– Il me sera impossible de dormir à cette heure, dit le général, en invitant Serge à prendre place dans sa calèche. Allons au b…
– Ich mache alles mit [21] ! dit Kornakov.
Et l’on vit de nouveau deux calèches, suivies d’un traîneau, filer dans les rues sombres et silencieuses. Ce n’est qu’une fois installé dans la calèche que Serge sentit sa tête tourner fortement. Il l’avait appuyée contre la paroi capitonnée du coupé, essayant de mettre de l’ordre dans ses pensées embrouillées, sans écouter le général qui lui confiait d’une voix tranquille :
– Si ma femme savait que je bamboche avec vous !

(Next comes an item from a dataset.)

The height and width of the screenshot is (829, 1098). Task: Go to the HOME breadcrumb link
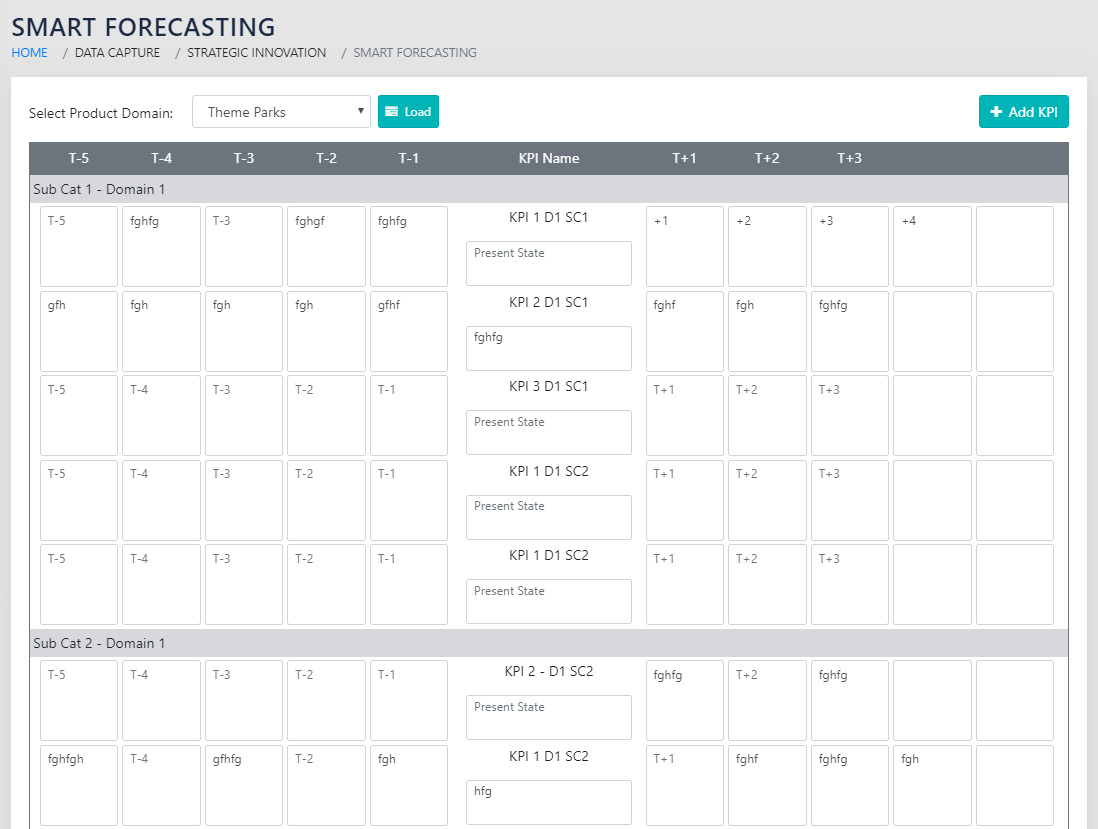click(x=29, y=53)
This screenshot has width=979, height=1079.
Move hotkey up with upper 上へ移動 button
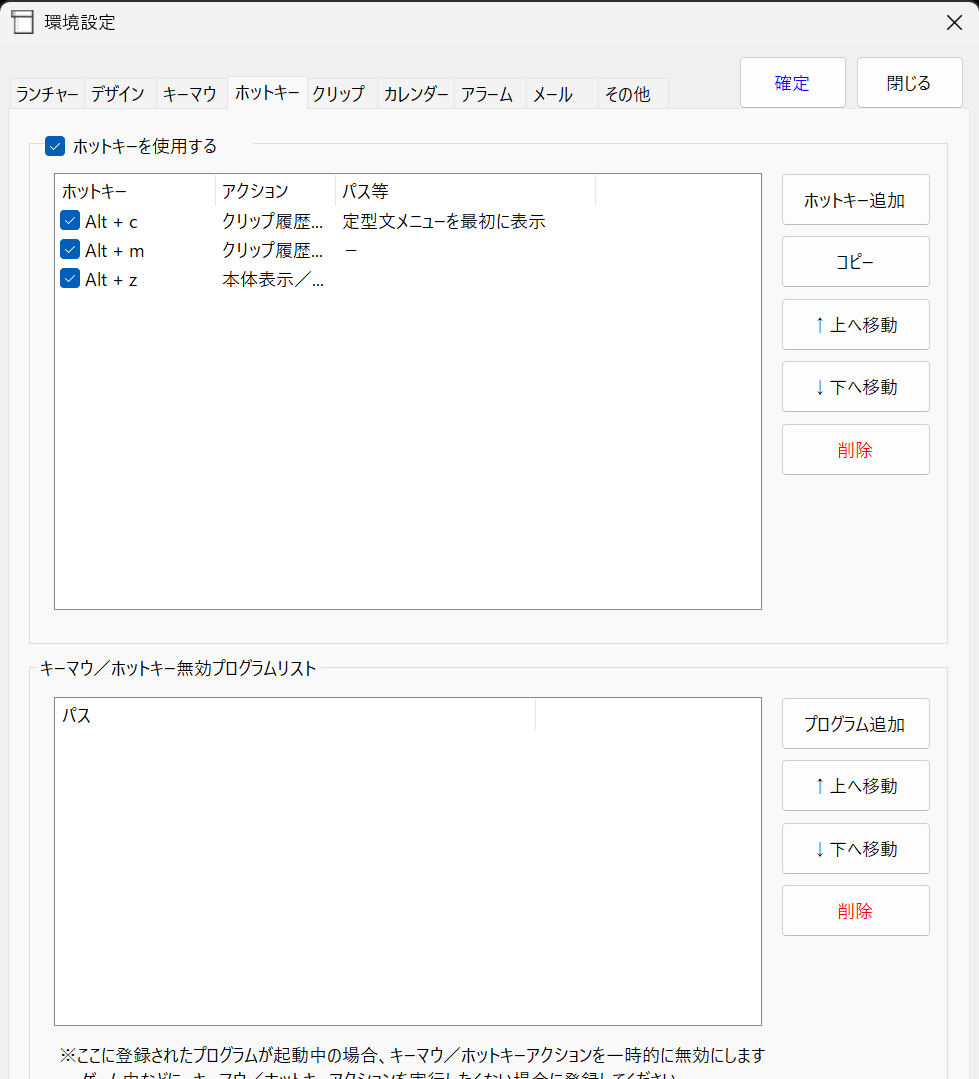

Les voitures stoppèrent. Serge, le général, le prince Kornakov et l’officier de la garde, montèrent un escalier propre d’apparence, bien éclairé, qui les conduisit dans une antichambre, où un domestique les débarrassa de leurs pelisses et les introduisit dans un salon violemment illuminé, décoré avec une prétention d’un goût bizarre et d’un luxe de mauvais aloi. Au son de la musique, quelques couples dansaient. Des femmes seules, en robes décolletées, étaient assises le long du mur. Nos amis passèrent dans une autre pièce où quelques-unes de ces « dames » les suivirent. On servit du champagne.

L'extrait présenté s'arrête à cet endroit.